RuntimeError: one of the variables needed for gradient computation has been modified by an inplace operation: [torch.cuda.FloatTensor [768, 256]] is at version 3; expected version 2 instead.

Hi,

I am using the PyTorch version 1.9 in google’s colab. I tried using with torch.autograd.set_detect_anomly(True) to find more information but the stack trace doesn’t change and it is not showing any other additional info.

def _a2c_update(self, value, batch_idx):
        returns, advantages = self._discount_rewards(value, self.transitions[batch_idx])
        for transition, _return, advantage in zip(self.transitions[batch_idx], returns, advantages):
            reward, index, output, value, done = transition
            if done:
                continue

            advantage = advantage.detach()
            probs = F.softmax(output, dim=-1)
            log_probs = torch.log(probs)
            log_action_prob = log_probs[index]
            policy_loss = -log_action_prob * advantage
            value_loss = (.5 * (value - _return)**2)
            entropy = (-log_probs * probs).mean()

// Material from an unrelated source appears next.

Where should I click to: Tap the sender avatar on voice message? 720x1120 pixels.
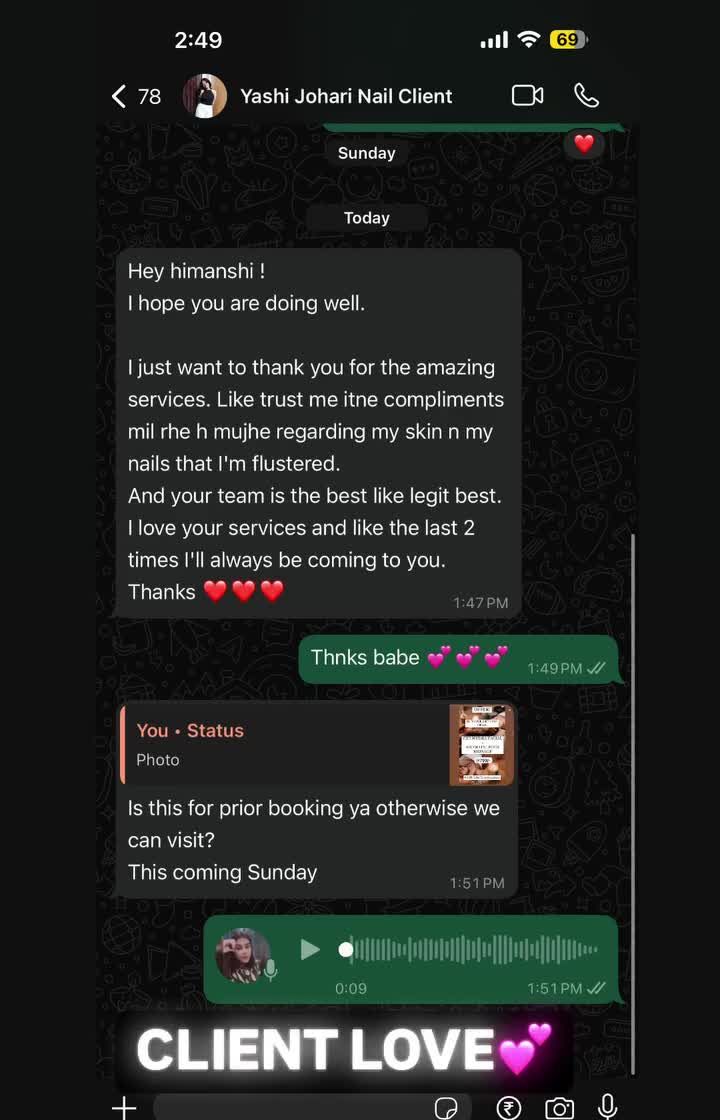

            # add up the loss over time
            self.model_loss += policy_loss + 0.5 * value_loss - 0.1 * entropy

            self.statistics.stats_episode_append(
                reward=reward,
                policy=policy_loss.item(),
                value=value_loss.item(),
                entropy=entropy.item(),
                confidence=torch.mean(torch.exp(log_action_prob)).item()
            )
        self.model_updates += 1

        self.transitions[batch_idx] = []

        if self.model_loss == 0 or self.model_updates % self.batch_size != 0:
            return

        # Only if all of the agents in the batch have performed their update the backpropagation is invoked to reduce
        # computational complexity

        self.statistics.stats_episode_append(loss=self.model_loss.item())
        self.optimizer.zero_grad()
        self.model_loss.backward(retain_graph=True)
        nn.utils.clip_grad_norm_(self.model.parameters(), self.config['training']['optimizer']['clip_grad_norm'])
        self.optimizer.step()

        self.model_loss = 0.

@albanD , Please let me know what steps should I take in order to resolve the issue.

I tried using self.model_loss.clone() right before the self.model_loss.backward(), but that didn’t work.

You should have a warning before the stack trace.
But I think that colab is dropping some of these warnings :confused:

You can check which Tensor has the size from the error and you’re modifying it inplace.

Thanks, @albanD for your quick response.
I tried downgrading the PyTorch version from 1.9 to PyTorch 1.4 and the issue gets resolved.
Why is that happening? Does that mean there are issues in PyTorch 1.4 also? Will the results won’t be correct?
I am using this code from a GitHub repository of a published paper in 2019.

PyTorch version from 1.9 to PyTorch 1.4 and the issue gets resolved.

In that case I would bet on the optimizer doing the inplace update on a weight and you’re trying to backward again after. But the weight was modified inplace by the optimizer hence the error.
Versions before 1.8 (IIRC) had buggy optimizers for which the inplace was not registered properly and it was silently wrong.

You should make sure that you never do forward then optimizer step then backward. You need to redo the forward after an optimizer step before doing a backward.